Are we done yet?

There is always something that needs to be done. Between the farm and working full time, it is darn near impossible to get it all done. We are learning that prioritization and patience are the keys to our effectiveness.

This weekend we moved the Eggmobile for the first time. Moving the building is a piece of cake. It was the fence that gave us a bit of trouble. But in just under an hour and a half we had the whole paddock moved and the egg layers were on fresh grass! Not sure if you can tell in these pictures, but we put the building in the center of the paddock this time with food and water on each side half way to the fence to get them to spread out all over the grass.

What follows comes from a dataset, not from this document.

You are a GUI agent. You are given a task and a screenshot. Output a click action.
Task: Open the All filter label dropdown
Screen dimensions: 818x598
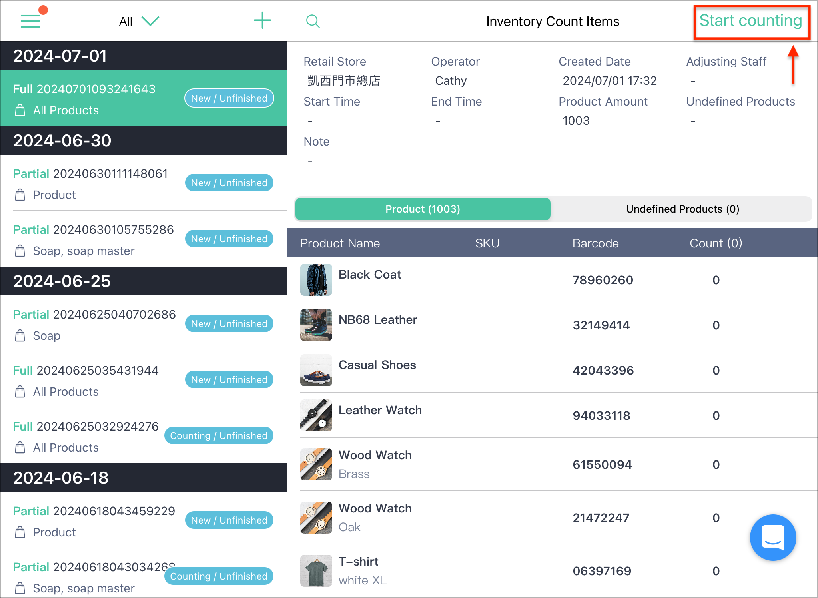tap(126, 22)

The next priority is new brooders. With the quail hatching and more egg layers on the way, we have to get their homes built. Notice the vents in these. The one housing the broilers gets a bit too warm even with one bulb removed. We think this design modification will do the trick.




Then there is the garden that needs planting.

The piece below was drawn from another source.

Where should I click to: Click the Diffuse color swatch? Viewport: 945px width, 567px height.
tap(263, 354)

And the chicken tractors. We’ve built and tested one in the backyard with some young egg layers, but we need two more since the broilers will be ready for pasture in a little over a week. We did manage to get the dolly done to help with the mobility of the tractors. The pasture is way more clumpy than the yard so they should move much easier with the little wheels on back.

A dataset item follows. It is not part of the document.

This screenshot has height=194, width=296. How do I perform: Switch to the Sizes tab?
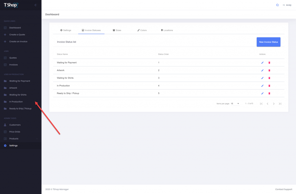click(117, 30)
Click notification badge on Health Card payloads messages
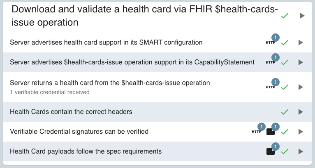 pyautogui.click(x=276, y=147)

And that pig fence that is still in progress, the loose tin panel on top of the barn, the lawnmower that won’t start, doing the books. I could go on and on.

There are also other important things in life such as celebrating a milestone 50th birthday with the Head Farmer In Charge. Happy Birthday, RP!


2 responses to “Are we done yet?

  1. Everything looks great and that tractor looks light.

    You’re spending a lot of time moving those layers. We are working to overcome that problem by using extra fence. Moving day is always busy so we set up a pasture ahead of the layers in our spare cycles. That way we just have to open the fence, pull the house through and let the birds out. The fence gets to be a real burden in August when the earth turns to stone. It’s better to deal with that ahead of time, rather than leaving impatient chickens cooped up.